Anonymous Coward writes "ZDNet is running a story today (yes I know it's Christmas) about several web servers. They have apparently benchmarked these servers. They tested Sun, Linux and MS servers. I'm not sure that I like the way they tested, they didn't include BeOS or tune the configs. Check it out at their web site"My fault - this is totally out of date. Blame it on the egg-nog.

7 of 212 comments (clear)

  1. Hemos - read the dateline by father_guido · · Score: 5

    May 6 1999? That's today?

    Man, I better get ready, the 4th is coming up soon!!! Gotta find the best fireworks vantage point...

    ;)

  2. nope... by Issue9mm · · Score: 5

    Nope, this isn't cutting it... I'm not that big a FreeBSD lover, but I am taking exception to the fact that it and its brethren are continually left out of these benchcrafts...er, marks...

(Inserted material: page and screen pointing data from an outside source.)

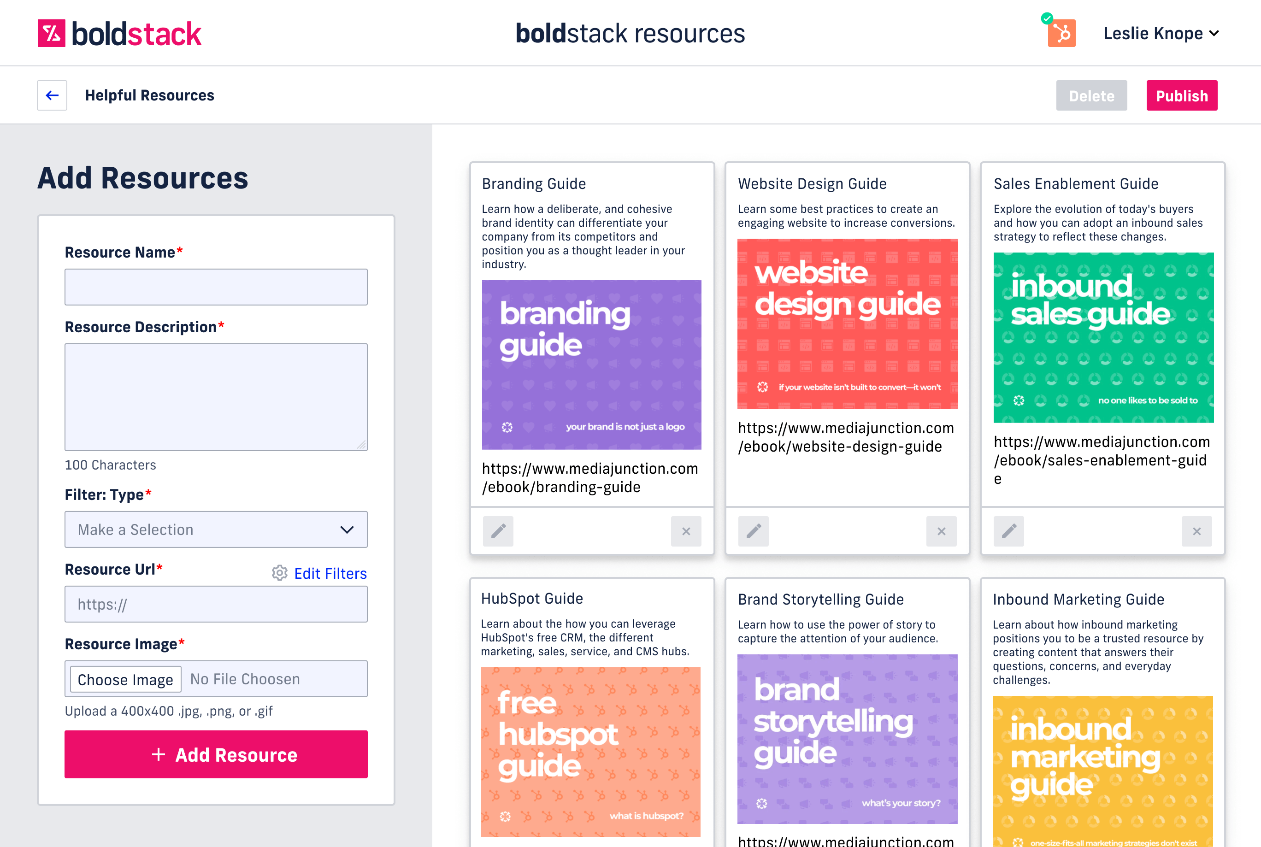Edit the Website Design Guide card
The height and width of the screenshot is (847, 1261).
(753, 531)
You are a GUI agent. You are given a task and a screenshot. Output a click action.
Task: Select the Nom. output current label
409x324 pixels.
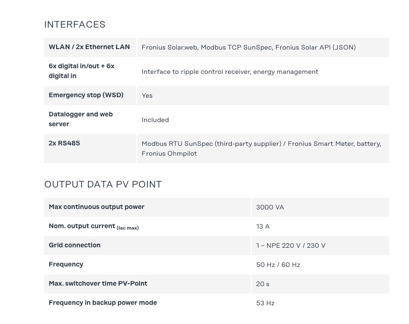pyautogui.click(x=94, y=226)
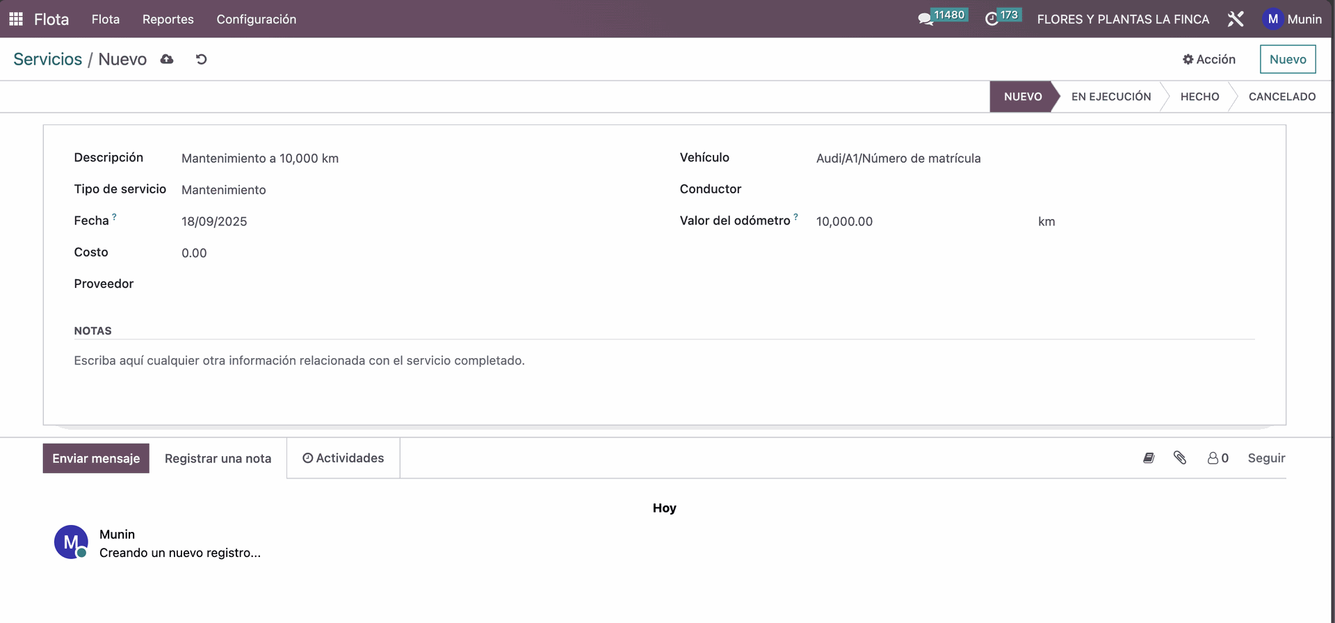
Task: Click the cloud save record icon
Action: (x=167, y=59)
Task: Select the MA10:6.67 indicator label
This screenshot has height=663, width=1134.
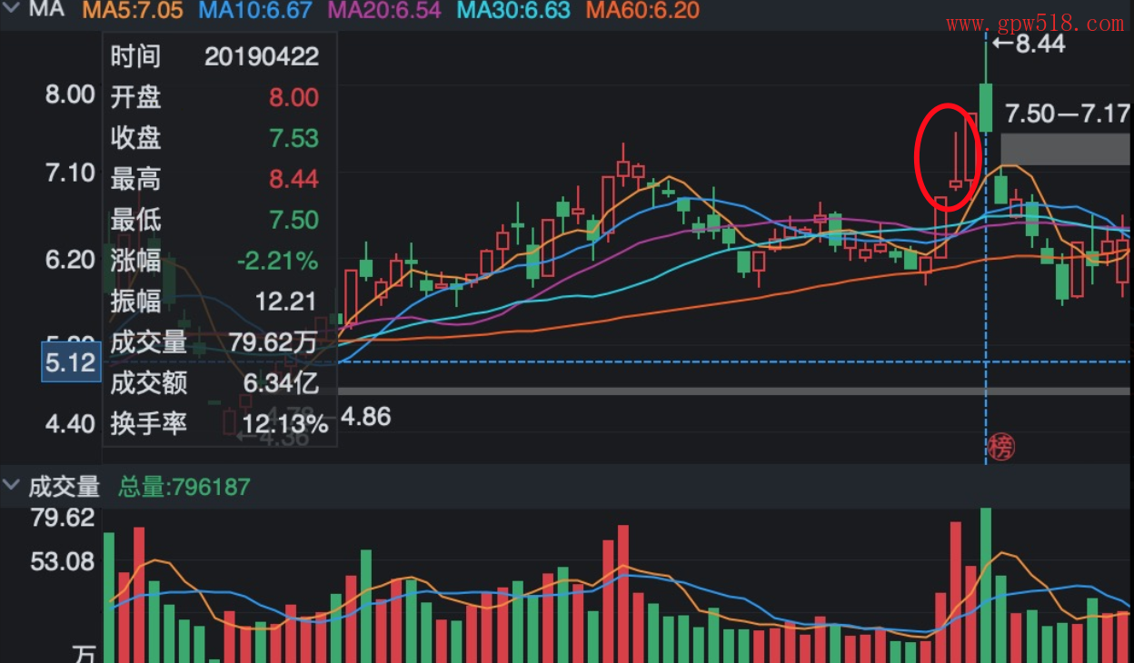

    Because of its speed, ease of setup and administration, and a dizzying array of add-on and development products from Microsoft and third parties, we award Microsoft's Web platform--Internet Information Server (IIS) running atop Windows NT--our Editors' Choice.

    Of all the reasons NOT to choose a web server, I think they hit them all. Granted, speed is important. But ease of setup? administration? (maybe) add-on and development products? (must mean ASP, & other proprietary compoonents... that "mixed web" environment they spoke of earlier in the article must not be that important)

    Whatever happened to security, or - since "ease of setup and administration" are such a factor, how about security "out of the box"? Granted, I'm glad to see Linux listed, but (no offense) Caldera's not exactly the distro I'd pick for my web serving. Nor would I use Stronghold. (personal prefs, made through experience)

    Just seems like ZDNet refuses to just get things right. Ordinarily I hate to be the crybaby bitching about the testing, the methods/materials, etc..., but I'm really becoming more and more disappointed in ZDNet's lack of integrity.

    Flame away...

  3. Anyone else notice the cache comment? by color+of+static · · Score: 5

    They "tuned the cache" to the point that none of the servers went to disk for their workload. That right there gave NT an advantage. In a real world scenario I'll be out to the disk all the time. I'll be there to get my data during misses, to write my state info for transactions, to log things.
    How much logging was the NT server doing? If it wasn't a lot then they took out the disk subsystem from the equation.
    The whole reason they used the 2.0 kernel was fishy at best also. 2.2 TCP stack broke communications with their win 95 clients?
    Finally, why on earth would I want to do hundreds or thousands of SSL transactions in software. If you are doing more then a few a second you really need a hardware SSL brick or card, which works with all the tested platforms. These people obviously don't understand but one set of solutions.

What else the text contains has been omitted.